Inês Assaf17 de março de 20265 min de leitura

O que muda a partir de 17/03/2026

A Lei nº 15.211/2025, conhecida como ECA Digital, busca promover um ambiente digital mais seguro para crianças e adolescentes. A lei alcança aplicativos, sites, redes sociais, jogos e plataformas que sejam direcionados a esse público ou que, na prática, tenham acesso provável por menores, mesmo quando a empresa afirma que o serviço não é para este público. Também pode se aplicar a serviços sediados fora do Brasil quando o público estiver no território nacional.

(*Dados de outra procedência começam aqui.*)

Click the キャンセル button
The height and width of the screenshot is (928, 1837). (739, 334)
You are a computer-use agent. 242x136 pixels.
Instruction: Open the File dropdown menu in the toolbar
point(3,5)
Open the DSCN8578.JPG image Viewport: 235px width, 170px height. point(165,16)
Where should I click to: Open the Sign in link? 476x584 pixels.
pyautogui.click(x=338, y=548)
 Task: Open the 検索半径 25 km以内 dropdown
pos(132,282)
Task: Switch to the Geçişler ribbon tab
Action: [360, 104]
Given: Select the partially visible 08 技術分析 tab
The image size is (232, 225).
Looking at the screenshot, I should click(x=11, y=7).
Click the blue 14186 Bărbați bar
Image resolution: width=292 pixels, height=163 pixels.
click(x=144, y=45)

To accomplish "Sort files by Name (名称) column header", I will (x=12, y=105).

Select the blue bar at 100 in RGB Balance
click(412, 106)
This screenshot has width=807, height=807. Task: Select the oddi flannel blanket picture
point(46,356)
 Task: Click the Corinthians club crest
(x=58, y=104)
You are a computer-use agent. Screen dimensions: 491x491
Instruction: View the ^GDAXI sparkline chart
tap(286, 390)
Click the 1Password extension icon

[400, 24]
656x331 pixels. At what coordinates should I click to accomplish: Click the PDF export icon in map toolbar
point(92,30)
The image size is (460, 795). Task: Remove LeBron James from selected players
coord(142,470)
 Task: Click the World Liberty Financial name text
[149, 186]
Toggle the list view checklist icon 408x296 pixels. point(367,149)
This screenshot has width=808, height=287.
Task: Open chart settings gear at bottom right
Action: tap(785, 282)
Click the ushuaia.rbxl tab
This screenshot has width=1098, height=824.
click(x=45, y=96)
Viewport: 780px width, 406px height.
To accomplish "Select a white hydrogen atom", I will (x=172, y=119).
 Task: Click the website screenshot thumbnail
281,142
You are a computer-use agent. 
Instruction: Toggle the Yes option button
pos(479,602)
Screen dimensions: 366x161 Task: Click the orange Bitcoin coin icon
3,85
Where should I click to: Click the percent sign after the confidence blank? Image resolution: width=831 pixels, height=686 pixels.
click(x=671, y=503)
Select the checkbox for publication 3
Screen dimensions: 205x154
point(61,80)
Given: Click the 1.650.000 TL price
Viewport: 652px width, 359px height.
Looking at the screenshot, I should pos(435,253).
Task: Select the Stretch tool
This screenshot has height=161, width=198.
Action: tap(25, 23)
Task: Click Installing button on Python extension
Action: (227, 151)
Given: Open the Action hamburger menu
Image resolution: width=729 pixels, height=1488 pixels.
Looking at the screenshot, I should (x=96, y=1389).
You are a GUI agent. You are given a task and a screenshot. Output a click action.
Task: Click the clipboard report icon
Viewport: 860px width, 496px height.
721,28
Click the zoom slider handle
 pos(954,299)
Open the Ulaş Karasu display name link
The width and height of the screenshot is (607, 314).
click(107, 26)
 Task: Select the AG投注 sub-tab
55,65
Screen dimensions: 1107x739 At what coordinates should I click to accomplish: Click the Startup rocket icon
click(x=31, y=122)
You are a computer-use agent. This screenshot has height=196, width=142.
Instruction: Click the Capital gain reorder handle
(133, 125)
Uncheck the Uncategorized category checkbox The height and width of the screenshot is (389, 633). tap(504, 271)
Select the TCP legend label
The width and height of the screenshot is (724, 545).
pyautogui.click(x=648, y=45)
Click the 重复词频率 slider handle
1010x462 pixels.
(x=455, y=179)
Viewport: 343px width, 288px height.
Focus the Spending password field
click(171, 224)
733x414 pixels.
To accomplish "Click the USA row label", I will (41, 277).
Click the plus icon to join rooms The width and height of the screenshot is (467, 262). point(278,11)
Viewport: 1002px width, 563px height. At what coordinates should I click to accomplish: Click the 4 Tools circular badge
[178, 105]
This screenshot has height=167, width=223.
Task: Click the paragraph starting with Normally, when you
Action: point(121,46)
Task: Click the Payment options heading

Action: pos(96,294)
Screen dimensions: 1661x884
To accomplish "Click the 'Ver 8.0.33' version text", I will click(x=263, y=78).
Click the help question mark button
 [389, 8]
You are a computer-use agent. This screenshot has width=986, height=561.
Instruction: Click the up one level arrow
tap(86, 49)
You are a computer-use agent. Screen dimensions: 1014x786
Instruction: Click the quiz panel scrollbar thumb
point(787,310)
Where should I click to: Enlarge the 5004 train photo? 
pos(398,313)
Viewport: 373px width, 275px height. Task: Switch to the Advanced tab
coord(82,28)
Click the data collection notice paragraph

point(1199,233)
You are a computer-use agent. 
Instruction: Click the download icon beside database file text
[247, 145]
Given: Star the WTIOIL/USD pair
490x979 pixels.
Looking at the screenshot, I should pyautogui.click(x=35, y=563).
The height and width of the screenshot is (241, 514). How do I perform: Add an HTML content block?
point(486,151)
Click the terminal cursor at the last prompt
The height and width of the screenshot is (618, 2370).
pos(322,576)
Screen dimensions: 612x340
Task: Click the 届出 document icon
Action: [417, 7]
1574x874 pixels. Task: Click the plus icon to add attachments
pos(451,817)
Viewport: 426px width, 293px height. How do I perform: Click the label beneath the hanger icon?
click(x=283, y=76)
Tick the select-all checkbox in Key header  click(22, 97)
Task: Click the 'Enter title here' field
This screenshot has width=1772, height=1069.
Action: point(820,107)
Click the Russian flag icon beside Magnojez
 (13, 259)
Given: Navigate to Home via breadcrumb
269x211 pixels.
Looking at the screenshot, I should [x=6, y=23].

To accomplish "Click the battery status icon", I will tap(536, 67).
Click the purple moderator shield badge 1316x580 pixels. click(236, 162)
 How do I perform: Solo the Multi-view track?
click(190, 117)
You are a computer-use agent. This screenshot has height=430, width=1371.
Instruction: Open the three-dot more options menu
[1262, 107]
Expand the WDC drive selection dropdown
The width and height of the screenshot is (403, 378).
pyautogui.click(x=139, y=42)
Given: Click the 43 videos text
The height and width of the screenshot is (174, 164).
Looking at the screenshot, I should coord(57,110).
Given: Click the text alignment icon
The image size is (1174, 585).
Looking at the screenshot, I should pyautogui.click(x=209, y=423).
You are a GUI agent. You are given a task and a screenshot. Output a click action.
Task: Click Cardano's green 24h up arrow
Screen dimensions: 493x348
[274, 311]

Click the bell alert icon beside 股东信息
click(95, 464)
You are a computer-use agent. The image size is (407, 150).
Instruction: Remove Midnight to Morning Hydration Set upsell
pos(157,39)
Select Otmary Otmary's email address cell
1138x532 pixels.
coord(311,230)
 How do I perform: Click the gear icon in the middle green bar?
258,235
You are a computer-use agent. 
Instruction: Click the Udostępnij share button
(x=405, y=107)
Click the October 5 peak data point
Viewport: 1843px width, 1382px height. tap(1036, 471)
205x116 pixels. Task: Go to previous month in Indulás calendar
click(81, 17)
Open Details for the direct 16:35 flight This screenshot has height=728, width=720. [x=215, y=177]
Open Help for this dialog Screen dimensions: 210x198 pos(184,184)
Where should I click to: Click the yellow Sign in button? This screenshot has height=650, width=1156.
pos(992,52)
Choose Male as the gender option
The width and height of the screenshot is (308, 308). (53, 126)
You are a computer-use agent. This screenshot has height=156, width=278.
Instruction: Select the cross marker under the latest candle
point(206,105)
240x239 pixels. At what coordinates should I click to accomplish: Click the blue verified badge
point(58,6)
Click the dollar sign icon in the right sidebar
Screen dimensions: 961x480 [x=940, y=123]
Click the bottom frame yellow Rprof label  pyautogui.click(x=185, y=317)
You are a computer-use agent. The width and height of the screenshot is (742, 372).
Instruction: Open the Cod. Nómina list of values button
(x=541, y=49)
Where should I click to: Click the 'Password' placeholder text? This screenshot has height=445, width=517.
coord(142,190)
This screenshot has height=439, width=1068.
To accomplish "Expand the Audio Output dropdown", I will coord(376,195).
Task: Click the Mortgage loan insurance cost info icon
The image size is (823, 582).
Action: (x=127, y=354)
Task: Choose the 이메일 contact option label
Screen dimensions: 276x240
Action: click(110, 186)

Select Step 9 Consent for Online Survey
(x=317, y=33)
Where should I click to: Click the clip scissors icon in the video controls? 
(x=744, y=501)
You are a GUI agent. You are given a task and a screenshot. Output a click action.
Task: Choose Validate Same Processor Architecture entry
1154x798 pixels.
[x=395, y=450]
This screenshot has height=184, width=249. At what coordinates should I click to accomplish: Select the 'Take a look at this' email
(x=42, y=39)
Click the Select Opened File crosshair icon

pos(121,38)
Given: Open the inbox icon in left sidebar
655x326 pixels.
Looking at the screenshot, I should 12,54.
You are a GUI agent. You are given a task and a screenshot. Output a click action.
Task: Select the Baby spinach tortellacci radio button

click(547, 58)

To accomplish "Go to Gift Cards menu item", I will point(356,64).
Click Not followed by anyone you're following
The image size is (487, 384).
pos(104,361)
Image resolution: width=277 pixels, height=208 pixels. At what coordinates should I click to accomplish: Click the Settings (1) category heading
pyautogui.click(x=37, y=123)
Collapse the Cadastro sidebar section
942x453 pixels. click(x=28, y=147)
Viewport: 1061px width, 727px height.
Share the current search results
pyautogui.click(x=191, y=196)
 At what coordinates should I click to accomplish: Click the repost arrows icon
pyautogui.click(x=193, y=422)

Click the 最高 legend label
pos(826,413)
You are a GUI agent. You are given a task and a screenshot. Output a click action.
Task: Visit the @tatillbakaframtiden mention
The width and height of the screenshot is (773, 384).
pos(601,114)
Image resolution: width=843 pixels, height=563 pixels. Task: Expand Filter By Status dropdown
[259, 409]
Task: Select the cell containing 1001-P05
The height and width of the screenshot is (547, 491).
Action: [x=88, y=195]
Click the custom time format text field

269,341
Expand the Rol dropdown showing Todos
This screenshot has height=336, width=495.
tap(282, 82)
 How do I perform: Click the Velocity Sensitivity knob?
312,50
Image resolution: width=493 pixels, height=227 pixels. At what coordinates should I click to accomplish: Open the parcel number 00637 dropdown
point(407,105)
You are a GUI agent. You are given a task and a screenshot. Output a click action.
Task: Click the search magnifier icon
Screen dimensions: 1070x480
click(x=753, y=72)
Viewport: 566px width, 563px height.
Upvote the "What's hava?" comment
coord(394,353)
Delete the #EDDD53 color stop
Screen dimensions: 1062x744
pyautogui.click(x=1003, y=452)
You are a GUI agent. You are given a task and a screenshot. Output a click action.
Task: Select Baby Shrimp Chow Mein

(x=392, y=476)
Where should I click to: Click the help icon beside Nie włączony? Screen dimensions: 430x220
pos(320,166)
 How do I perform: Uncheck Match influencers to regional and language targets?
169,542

Redistribuição de responsabilidades

Na prática, a lei redistribui responsabilidades: a proteção de menores não fica restrita ao ambiente familiar. Passa a exigir que plataformas e serviços digitais adotem medidas efetivas de segurança, como restrição de acesso a conteúdos e serviços inadequados, ferramentas de supervisão parental e canais de denúncia com tratamento estruturado. O objetivo é reduzir riscos previsíveis no cotidiano digital de crianças e adolescentes.

Principais medidas

Entre as principais medidas, a lei prevê:

  • Vedação de acesso a conteúdos/serviços impróprios
  • Necessidade de mecanismos confiáveis de aferição de idade
  • Reforço de supervisão parental
  • Restrições a práticas de publicidade e uso de dados voltadas a menores (incluindo limitações ao perfilamento para direcionamento comercial)
  • Em redes sociais, a exigência de vinculação da conta de usuários de até 16 anos à de um responsável legal

Sanções por descumprimento

Em caso de descumprimento, a lei prevê sanções como:

  • Advertência, com prazo para correção de até 30 dias
  • Multa de até 10% do faturamento do grupo econômico no Brasil
  • Quando não houver faturamento, multa de R$ 10 a R$ 1.000 por usuário cadastrado, limitada a R$ 50 milhões por infração
  • Suspensão temporária e proibição de exercício das atividades

Checklist mínimo para compliance

Para estar em compliance com a Lei 15.211/2025, a recomendação é tratar o tema como um projeto de adequação, com entregas concretas — e não como mera atualização de “termos de uso”.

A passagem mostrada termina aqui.